Introduction
In the R&D and production process of lithium-ion batteries, the uniformity of the coating of cathode slurry on the current collector is one of the key factors affecting battery performance. As a sophisticated coating tool, the experimental coating machine can simulate and optimize the coating process under the condition of small scale and high controllability, providing a reliable data foundation for subsequent scale-up production. This paper aims to explore the technical points, parameter influence and evaluation method of the experimental coating machine for uniform coating of cathode slurry on aluminum foil.
Coating principle and equipment
Experimental grade film coating machines usually use a squeegee or wire rod coating method. The basic principle is to spread the slurry on a uniformly moving foil substrate at a set thickness and width through a coating head with precisely controlled gaps. The slurry is leveled under shear forces and then goes into the drying stage to form a coating. At the heart of the plant is the independent and precise control of coating speed, gap height, substrate tension and drying conditions.
Slurry characteristic requirements
To achieve uniform coating, the cathode slurry needs to have appropriate rheological properties. Slurries typically exhibit non-Newtonian fluid behavior, and their viscosity is related to shear rate. Under high shear conditions during the coating process, the slurry should exhibit moderate viscosity to facilitate transfer and spreading. At a low shear rest after coating, viscosity should be quickly restored to prevent sagging and edge thickening. The solid content, binder type and content, and conductive agent dispersion all had significant effects on the rheology of the slurry.

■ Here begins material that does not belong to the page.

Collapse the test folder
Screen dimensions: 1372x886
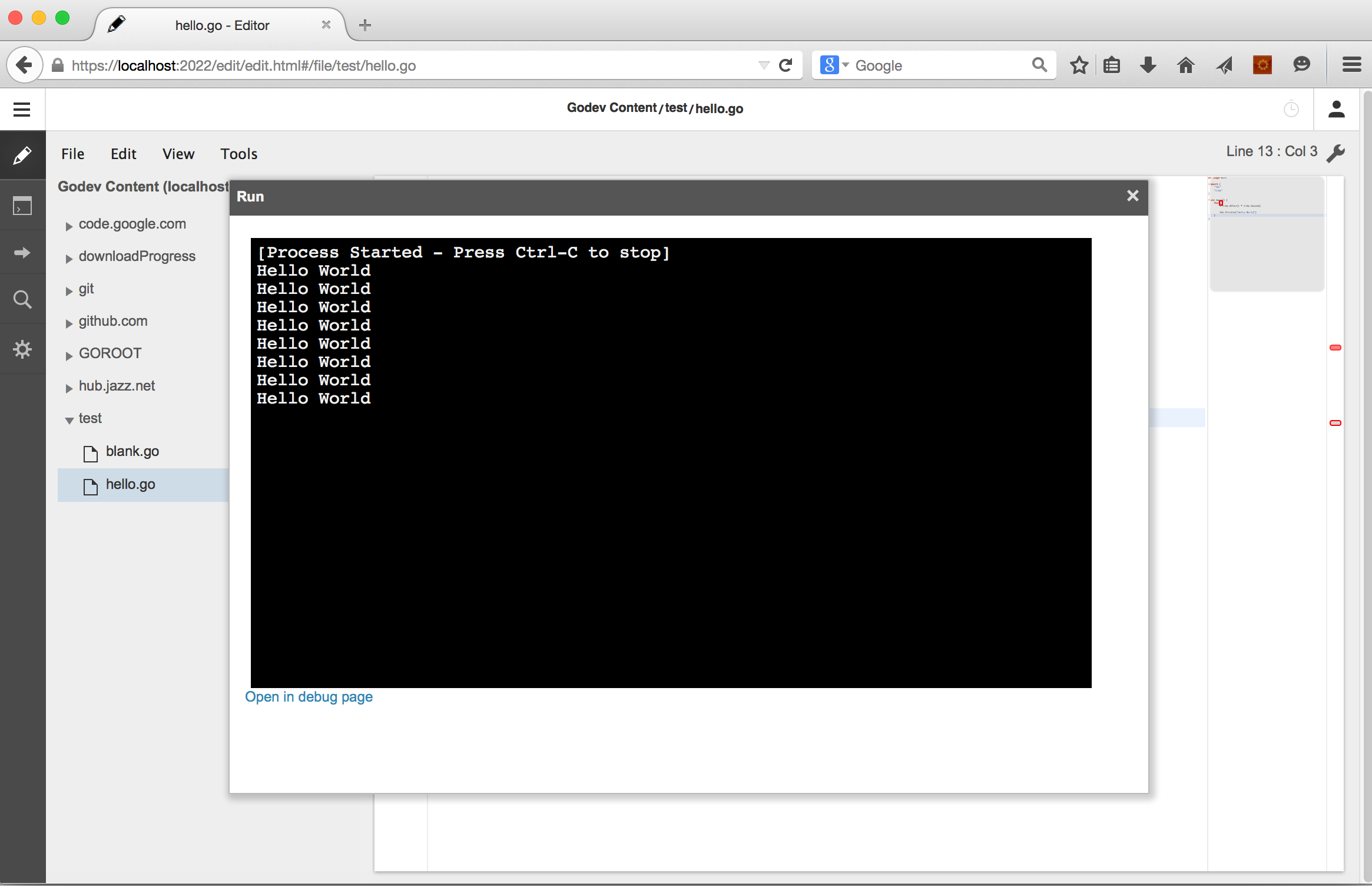(x=69, y=420)
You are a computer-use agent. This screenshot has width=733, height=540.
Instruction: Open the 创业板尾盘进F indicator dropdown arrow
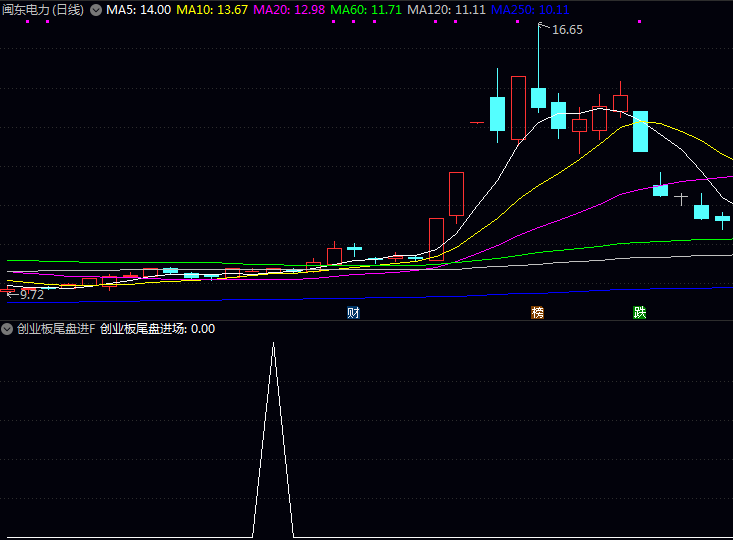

The rheological behavior of the slurry can be roughly described by the power law model: τ = K * γⁿ, where τ is the shear stress, K is the consistency coefficient, γ is the shear rate, and n is the flow index. n<1 indicates shear thinning behavior, which is beneficial for coating operations.
Key process parameters
The coating quality is mainly affected by the synergy of the following process parameters:
Parameters
Brief description of the impact
Coating speed
It affects the shear force, wet film thickness and production efficiency of the slurry. Too fast can lead to streaks, and too slow can dry unevenly.
Coating gaps
The theoretical thickness of the wet film is directly determined, which needs to be accurately calculated according to the target dry film thickness and the solid content of the slurry.
Substrate tension
Keep the foil flat to prevent wrinkles or slipping. The tension needs to be uniform and stable.
Drying conditions
Including temperature, wind speed, and drying path. Affects the rate of solvent volatilization, improper drying can lead to cracking, hemming, or binder migration.
Uniformity evaluation method
Coating uniformity needs to be quantified in several dimensions:
Evaluate the project
Common methods
Thickness uniformity
Multi-point measurements along the coating longitudinal and transverse using a micrometer or thickness gauge calculate the thickness average and standard deviation.
Areal density uniformity
The coated sheet of the specified area is cut, and the mass of the active substance per unit area is calculated after weighing, and its fluctuation is analyzed.
Surface morphology
Observe whether the coating surface is flat through optical microscopy or scanning electron microscopy, and whether there are particle agglomerations, scratches or defects.
Electrochemical consistency
The coated sheet is made into a small positive sheet and assembled into a test battery, and the discrete degree of the capacity and impedance of the pole pieces at different positions is compared.
Frequently Asked Questions and Countermeasures
During the experiment, the problem of uneven coating may be encountered: longitudinal fringes are often related to the cleanliness of the coating head, large particles in the slurry, or fluctuations in the coating speed; The edge thick edge effect is related to the surface tension and drying rate gradient of the slurry. Coating pinholes may be caused by incomplete defoaming of the slurry or contamination of the surface of the substrate. Countermeasures include optimizing slurry formulations and dispersion processes, ensuring equipment cleanliness and parameter stability, and adjusting temperature distributions in the drying zone.
Summary
The uniform coating of lithium-ion battery cathode slurry on aluminum foil using an experimental coating machine is a comprehensive technology involving fluid mechanics, material science and process control. By deeply understanding the rheological characteristics of slurry, systematically optimizing coating and drying parameters, and establishing a multi-dimensional evaluation system, a solid foundation can be laid for improving coating quality and shortening the R&D cycle. This experimental-grade research will support the development of battery technology towards higher energy density and longer cycle life.
References
1. A review of the manufacturing process of lithium-ion battery electrodes, involving the coating principle and influencing factors.
2. Analysis of the flow behavior of non-Newtonian fluids in slit coating.
3. Technical manual and operation guide of experimental coating equipment.
4. Standards related to electrode coating quality testing and characterization methods.